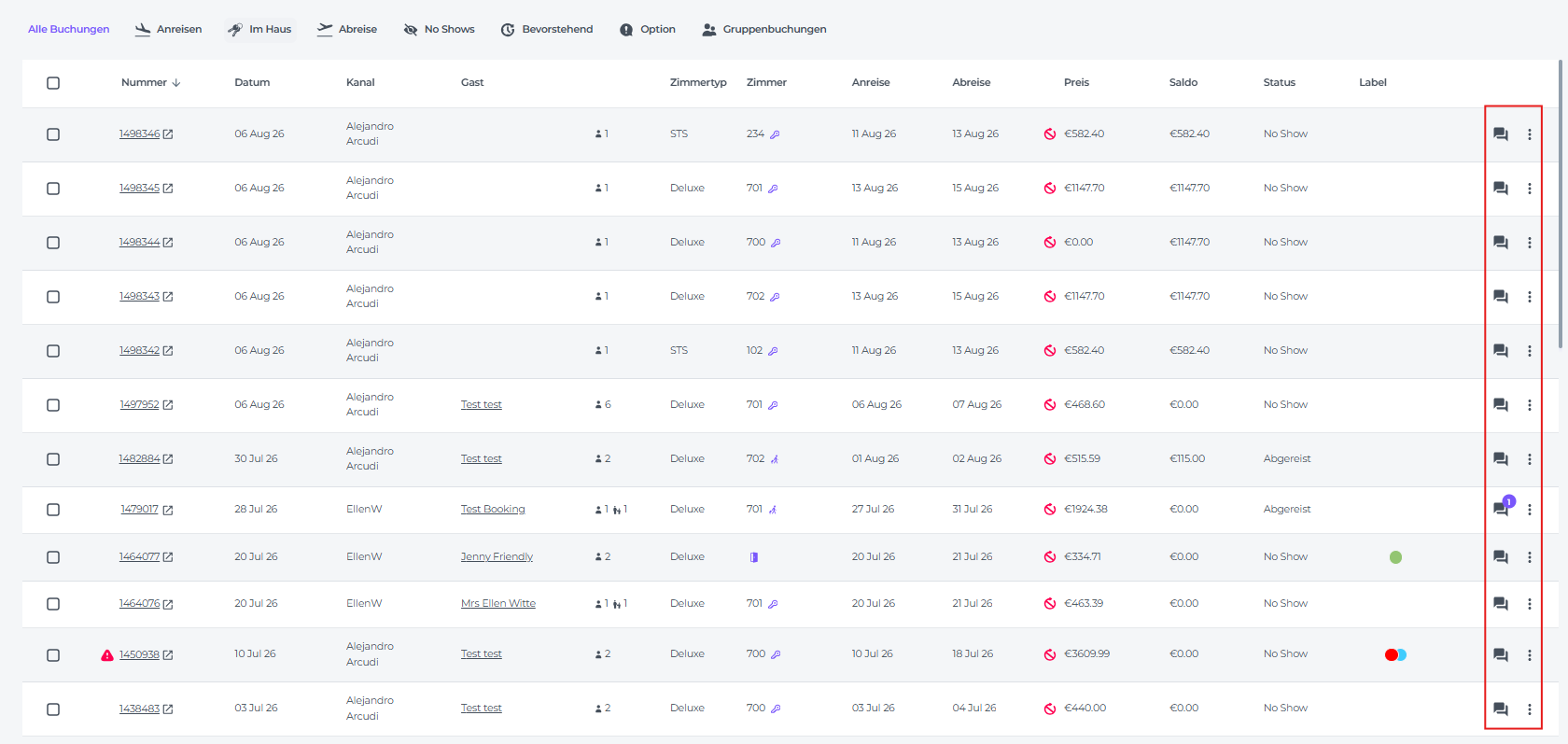Open comments for booking 1438483
Screen dimensions: 1568x744
pyautogui.click(x=1500, y=709)
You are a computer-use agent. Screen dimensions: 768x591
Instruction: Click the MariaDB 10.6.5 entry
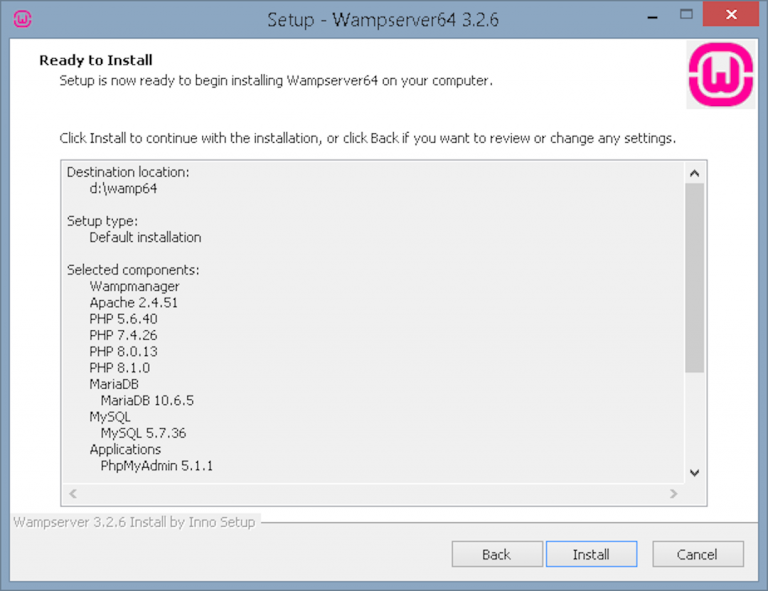147,400
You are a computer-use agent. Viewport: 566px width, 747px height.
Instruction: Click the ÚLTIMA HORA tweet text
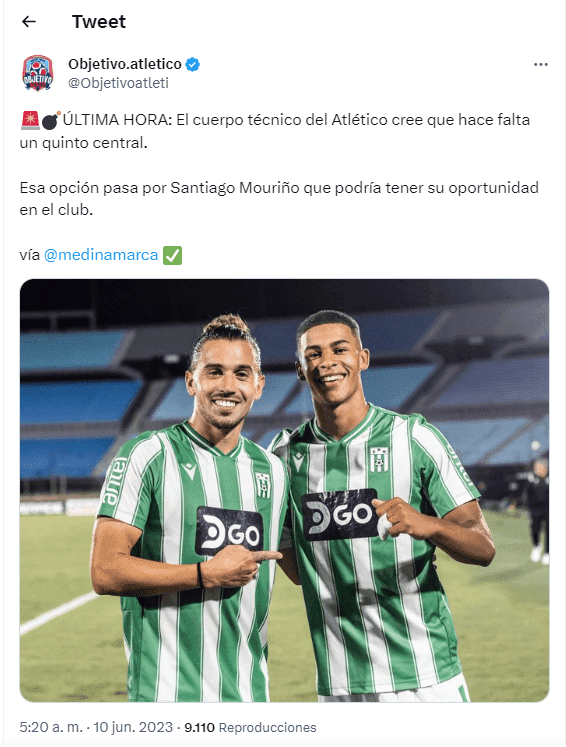(275, 131)
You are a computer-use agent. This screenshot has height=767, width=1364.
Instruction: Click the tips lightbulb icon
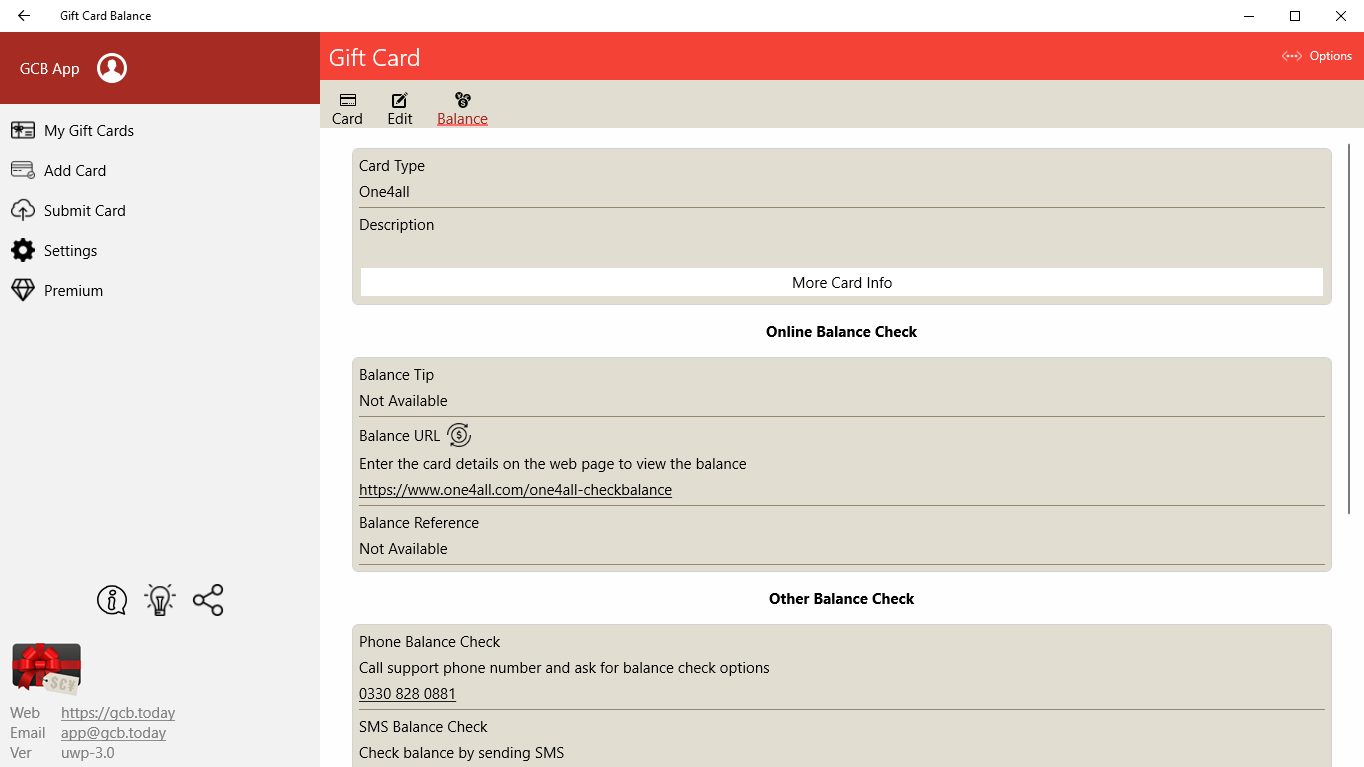(159, 600)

-------

• Problem to solve
The required output consists only of the lines from the one containing "Instruction: Click the MariaDB 10.6.5 entry" to the last line of the material, reproduced exactly, pictures excluded.

• Task output
Instruction: Click the MariaDB 10.6.5 entry
147,400
You are a computer-use agent. Viewport: 566px width, 747px height.
Instruction: Click the ÚLTIMA HORA tweet text
(275, 131)
You are a computer-use agent. This screenshot has height=767, width=1364.
Instruction: Click the tips lightbulb icon
(159, 600)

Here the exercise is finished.